Are you willing to let God prevail in your life? Are you willing to let God be the most important influence in your life? Will you allow His words, His commandments, and His covenants to influence what you do each day? Will you allow His voice to take priority over any other? Are you willing to let whatever He needs you to do take precedence over every other ambition? Are you willing to have your will swallowed up in His?

Jackson has allowed his will to be swallowed up in God’s.

He served a mission in Colombia, so he speaks Spanish fluently. While on his mission, he had an impression to also learn Portuguese, so he began reading the scriptures in Portuguese and picked up that language as well.

When he returned from his mission, Jackson enrolled at BYU Hawaii, where he has worked at the Tahitian village at the Polynesian Cultural Center. So he picked up French and some Tahitian. Once weak in speaking, he now speaks five languages. There is no doubt in my mind that my son’s decision to serve the Lord as a missionary and to continue in His service today has played a major role in his ability to learn and use these languages to share the love that Jesus Christ brings.

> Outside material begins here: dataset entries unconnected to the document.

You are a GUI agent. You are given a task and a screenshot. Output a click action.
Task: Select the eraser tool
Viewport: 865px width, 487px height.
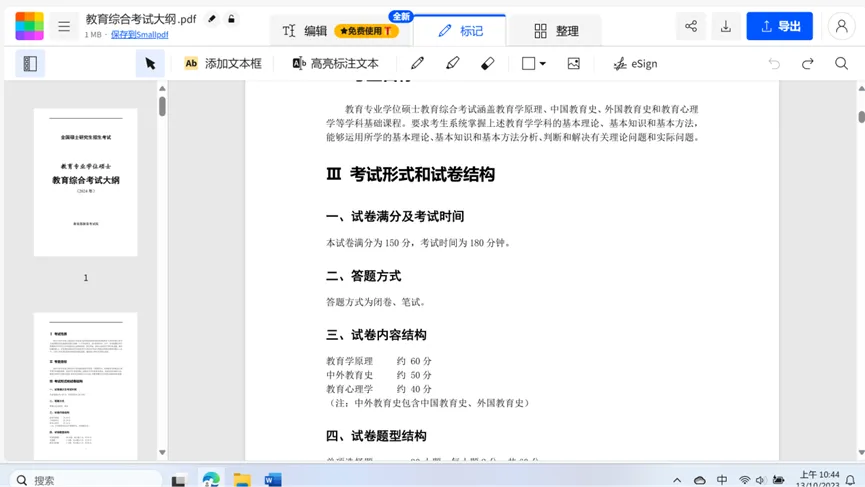pos(487,63)
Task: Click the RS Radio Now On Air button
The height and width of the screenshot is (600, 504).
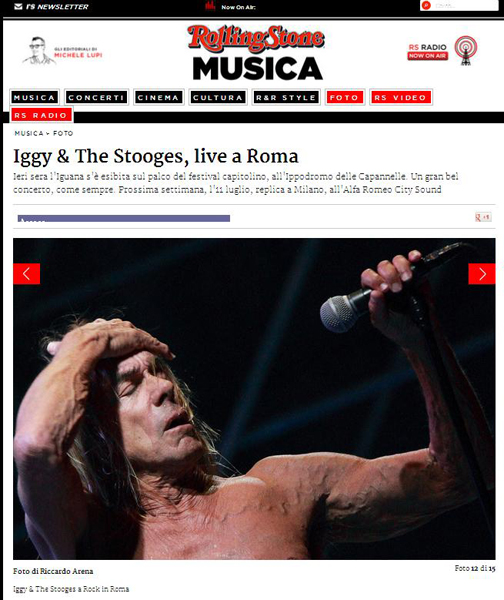Action: point(427,52)
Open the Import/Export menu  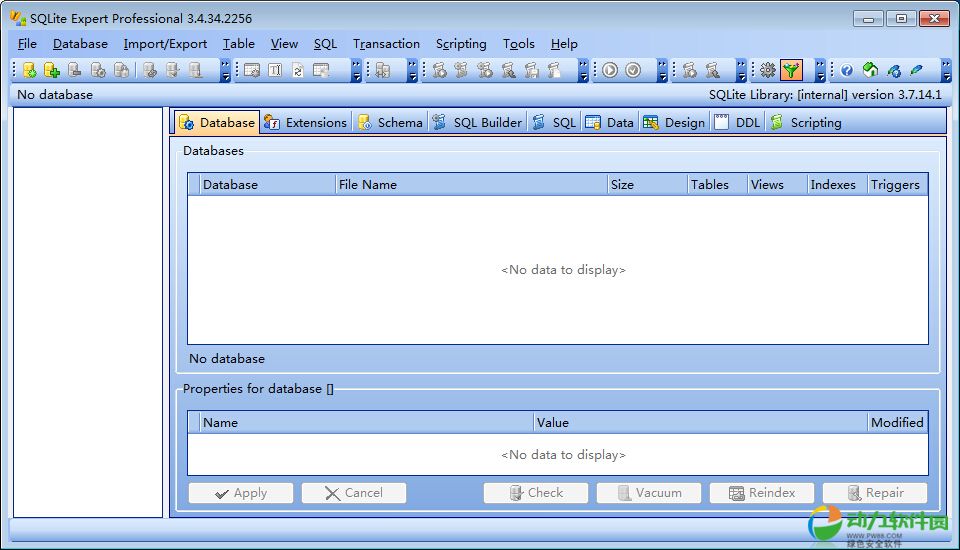pos(165,44)
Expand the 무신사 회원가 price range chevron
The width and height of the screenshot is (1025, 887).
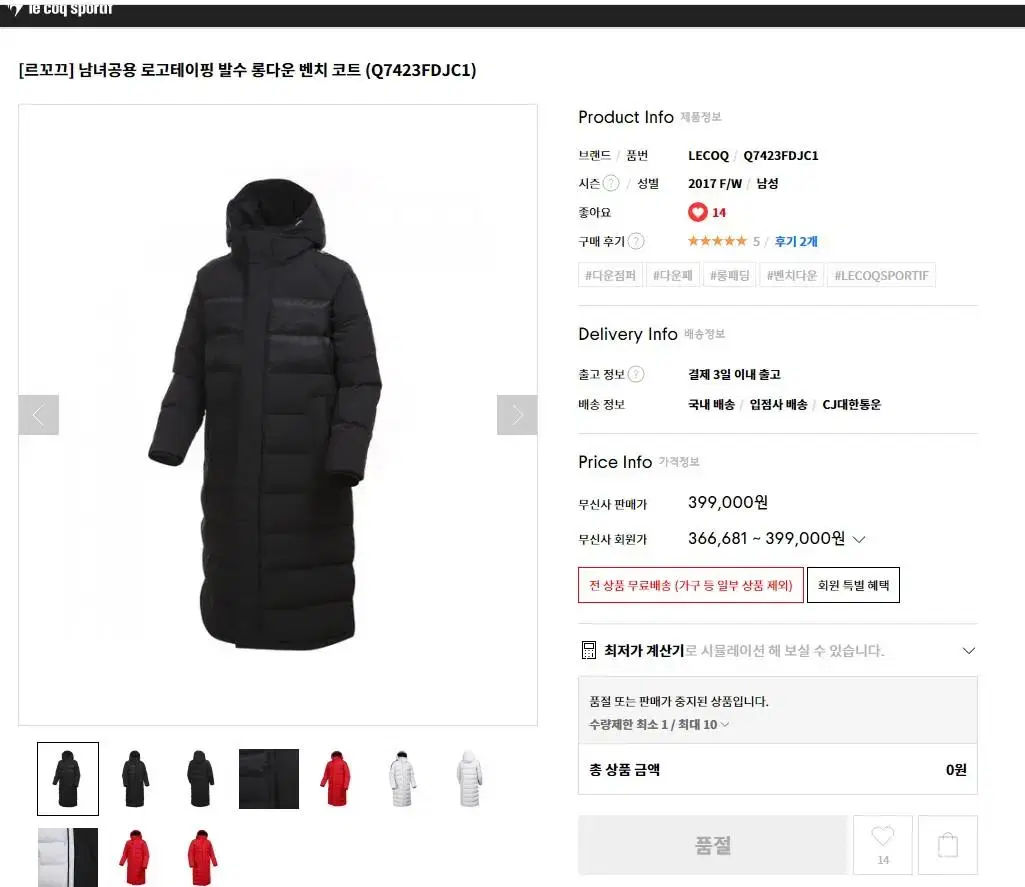[860, 539]

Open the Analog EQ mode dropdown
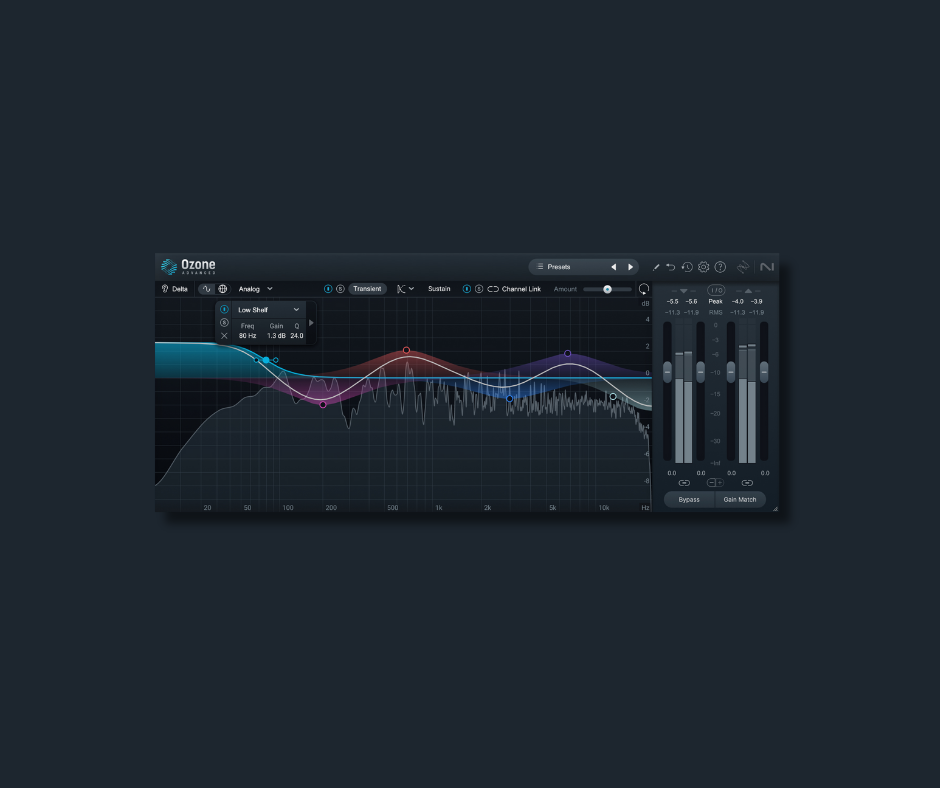(x=250, y=289)
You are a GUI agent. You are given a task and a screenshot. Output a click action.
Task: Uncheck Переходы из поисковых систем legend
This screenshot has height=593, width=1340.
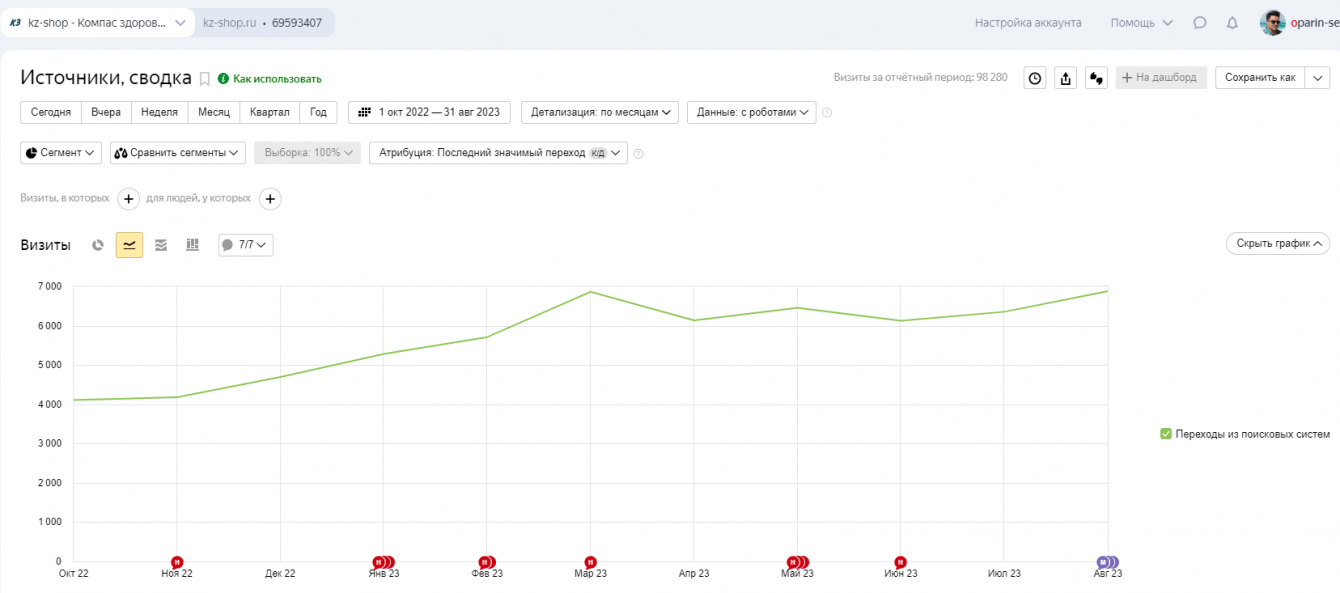[x=1166, y=434]
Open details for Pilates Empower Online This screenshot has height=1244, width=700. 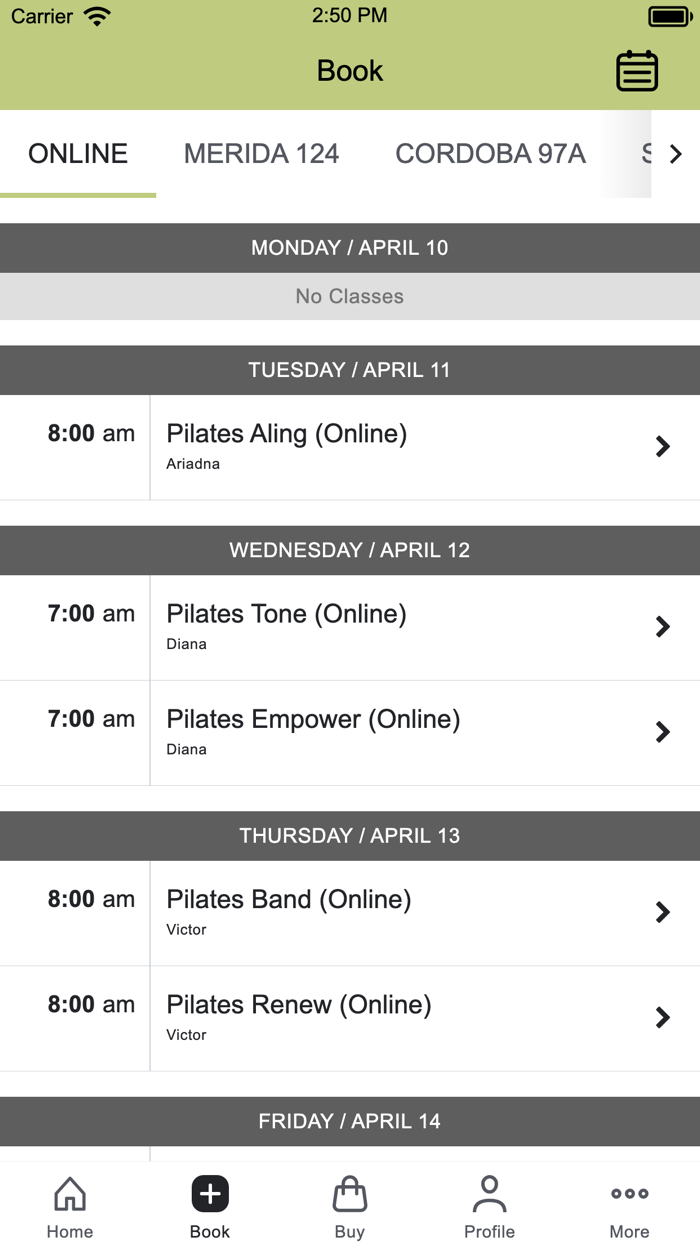coord(350,731)
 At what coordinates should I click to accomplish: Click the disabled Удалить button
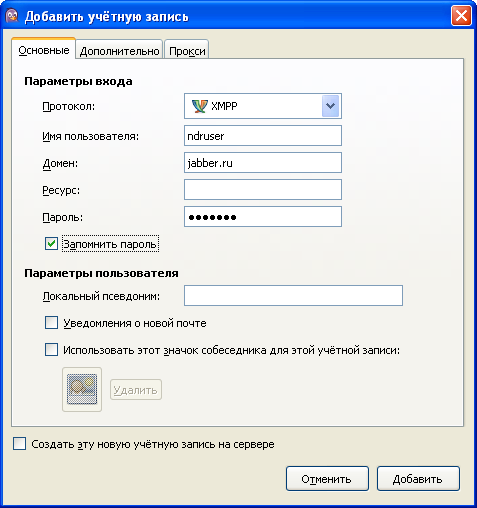tap(136, 389)
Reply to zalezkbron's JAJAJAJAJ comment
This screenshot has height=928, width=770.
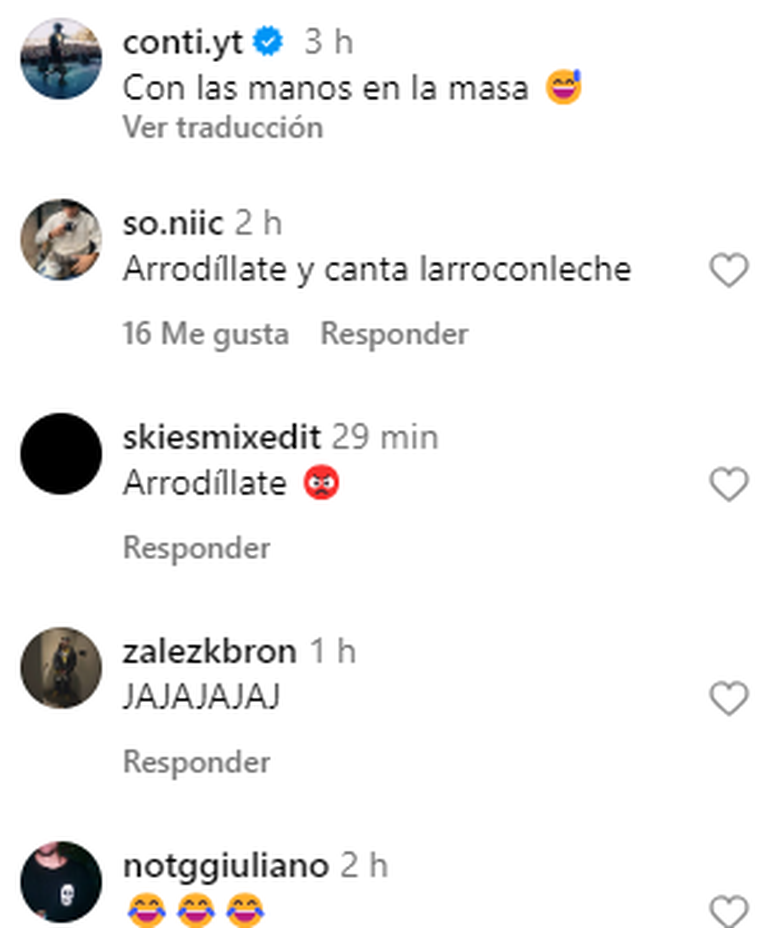[x=196, y=762]
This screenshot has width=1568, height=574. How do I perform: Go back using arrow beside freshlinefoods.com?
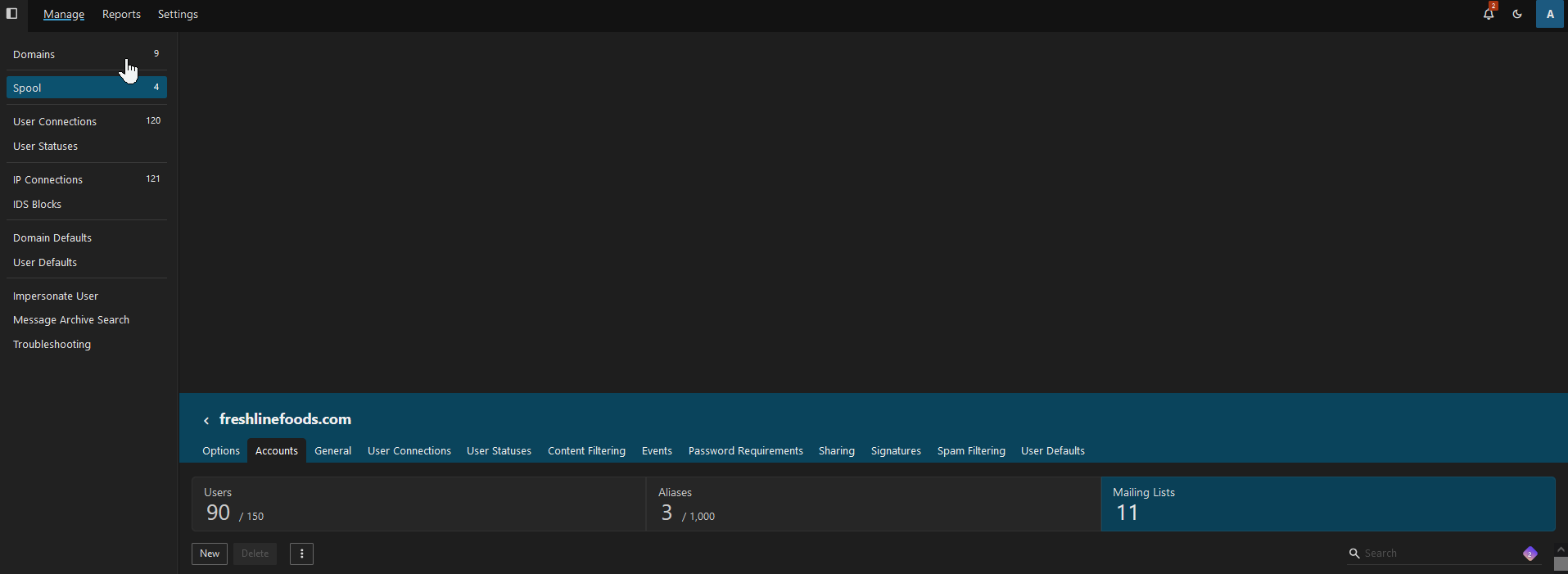(206, 420)
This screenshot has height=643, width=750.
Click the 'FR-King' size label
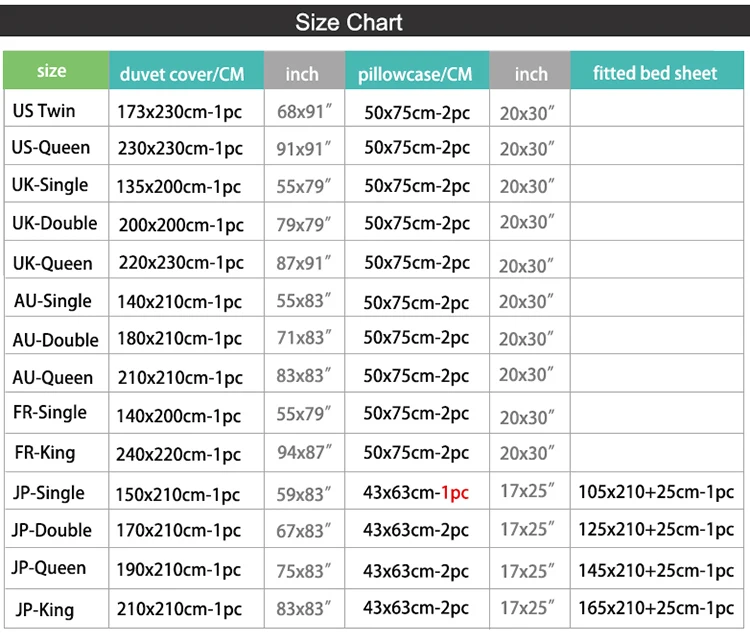coord(45,452)
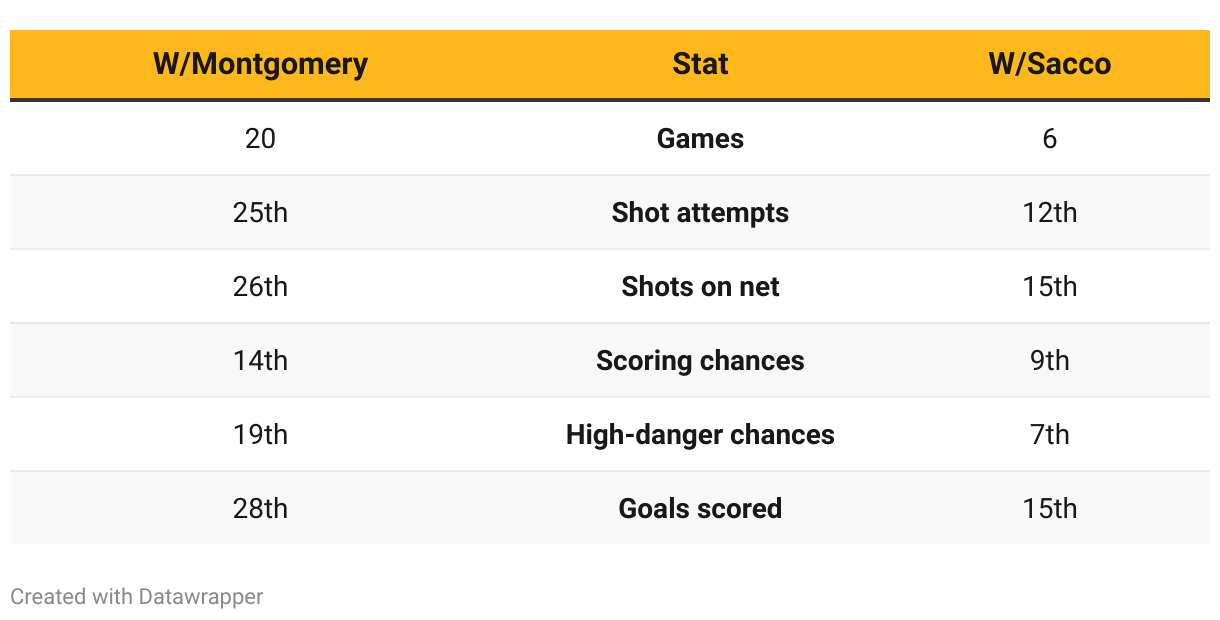Image resolution: width=1220 pixels, height=620 pixels.
Task: Select the Games row label
Action: (700, 138)
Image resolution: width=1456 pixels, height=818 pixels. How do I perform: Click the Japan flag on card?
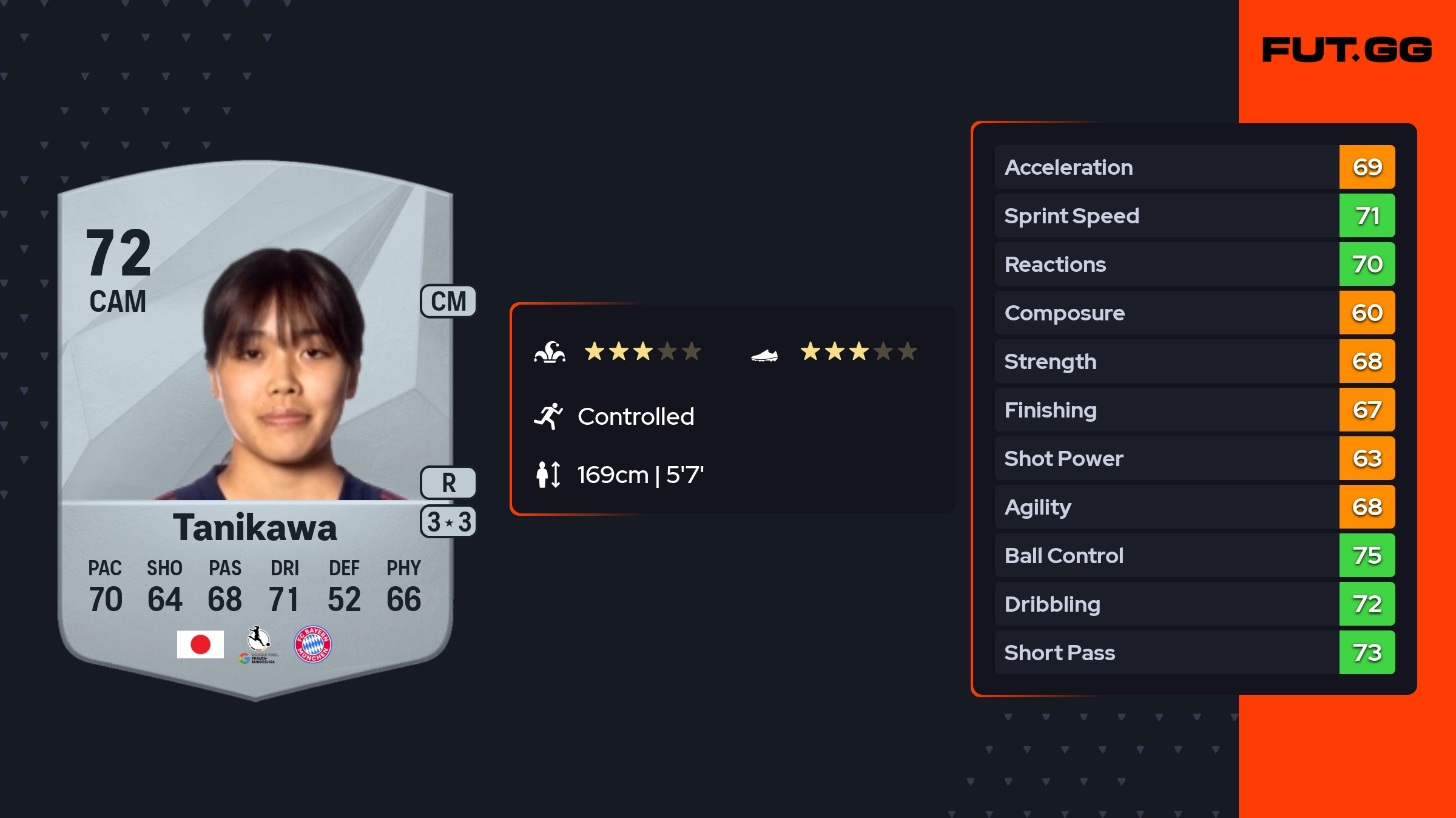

This past weekend our family attended a concert in Miami featuring the Tabernacle Choir at Temple Square—and our boy Jackson, who is now 22 years old. He was one of several young single adults who narrated a special segment of the concert focusing on Jesus Christ and the lessons he taught His disciples at the Sea of Galilee.

As we make decisions to put God’s will above our own, He will strengthen us in ways that wouldn’t be possible if we weren’t willing to follow where He guides and directs us.

I’m so grateful for our Heavenly Father and our Savior, who love us and know us so well that they they can help us to make sense of the trials and blessings that make up the paths of our lives.

My son has and I will continue to follow Them every day.